The workflow follows the diagram below, which illustrates parallel execution, synchronization points, and cleanup:

alt text

Trigger Profiles¶

The execution is split in two parallel task instance queues, one for light profiling and one for heavy, as shown in the diagram. The first level of tasks ran in parallel get the corresponding authorization token and communicate with the Profiler service to trigger the generation of the profile. This parallelization allows lightweight metadata extraction and more intensive analysis to proceed independently and efficiently.

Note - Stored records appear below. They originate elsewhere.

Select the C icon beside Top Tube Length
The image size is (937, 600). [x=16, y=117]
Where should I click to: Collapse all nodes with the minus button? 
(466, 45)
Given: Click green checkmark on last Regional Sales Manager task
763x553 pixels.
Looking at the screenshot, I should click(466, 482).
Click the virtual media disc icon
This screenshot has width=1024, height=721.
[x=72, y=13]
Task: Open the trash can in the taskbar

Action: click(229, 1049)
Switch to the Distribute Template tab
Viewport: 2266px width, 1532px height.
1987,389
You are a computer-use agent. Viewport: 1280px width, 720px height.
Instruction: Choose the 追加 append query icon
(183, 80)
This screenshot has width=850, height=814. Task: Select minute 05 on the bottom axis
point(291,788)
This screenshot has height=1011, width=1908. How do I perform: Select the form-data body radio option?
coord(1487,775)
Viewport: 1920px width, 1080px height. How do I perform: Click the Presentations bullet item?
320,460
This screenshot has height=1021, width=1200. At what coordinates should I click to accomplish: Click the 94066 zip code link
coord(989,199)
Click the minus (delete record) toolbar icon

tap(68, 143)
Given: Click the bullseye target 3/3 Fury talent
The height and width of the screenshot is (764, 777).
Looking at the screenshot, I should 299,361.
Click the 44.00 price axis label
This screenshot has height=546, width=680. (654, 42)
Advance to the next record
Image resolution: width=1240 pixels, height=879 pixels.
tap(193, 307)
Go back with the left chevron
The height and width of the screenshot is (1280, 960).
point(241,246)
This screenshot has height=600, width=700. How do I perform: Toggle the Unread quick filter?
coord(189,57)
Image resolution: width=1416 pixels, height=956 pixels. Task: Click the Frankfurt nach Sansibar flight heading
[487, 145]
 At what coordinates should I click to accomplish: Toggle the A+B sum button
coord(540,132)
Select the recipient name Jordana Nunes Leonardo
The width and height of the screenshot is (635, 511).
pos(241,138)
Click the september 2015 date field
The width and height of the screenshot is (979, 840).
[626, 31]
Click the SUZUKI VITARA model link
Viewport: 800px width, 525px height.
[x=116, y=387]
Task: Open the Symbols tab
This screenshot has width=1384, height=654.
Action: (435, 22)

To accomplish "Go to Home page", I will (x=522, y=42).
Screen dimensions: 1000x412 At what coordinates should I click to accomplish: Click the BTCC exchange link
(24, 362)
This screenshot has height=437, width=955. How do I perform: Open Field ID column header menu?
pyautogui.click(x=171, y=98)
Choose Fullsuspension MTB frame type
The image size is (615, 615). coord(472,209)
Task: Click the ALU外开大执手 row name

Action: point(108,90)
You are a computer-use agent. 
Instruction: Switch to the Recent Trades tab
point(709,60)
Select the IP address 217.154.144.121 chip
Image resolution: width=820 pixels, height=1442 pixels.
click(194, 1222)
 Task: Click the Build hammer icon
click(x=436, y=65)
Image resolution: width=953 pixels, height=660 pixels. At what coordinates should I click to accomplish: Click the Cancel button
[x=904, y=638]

Check if the Profiles are ready¶

Once profiling jobs have been triggered, each branch enters a polling phase. In this phase the workflow periodically checks the status of the corresponding profiling job. Execution is paused between checks to avoid unnecessary load. The workflow advances only when the profile has reached a "ready" state. If a profiling job fails, or is cleaned up prematurely, the workflow terminates with a failure, ensuring that incomplete or invalid profiles are never propagated. This step guarantees that downstream tasks only operate on fully generated and valid profiling results.

Fetch Profiles¶

After a profile is reported as ready, the workflow retrieves its contents from the Profiler service. For each profile (light and heavy) the complete profiling result is fetched with the data preserved in its original structured form, with no transformation or interpretation applied. This separation ensures that profiling generation and profiling consumption remain decoupled.

Update Data Management¶

Once profiling data has been retrieved, the workflow updates the dataset representation in the Data Model Management system. The light and heavy profiles are handled as distinct but complementary updates, allowing consumers to benefit from different levels of detail. Successful completion of this step means the dataset is now profile-aware within the platform.

Profile Cleanup¶

After both profiling branches have completed successfully, the workflow converges into a final cleanup step. Cleanup is intentionally executed after all profiling data has been safely persisted, ensuring no loss of information.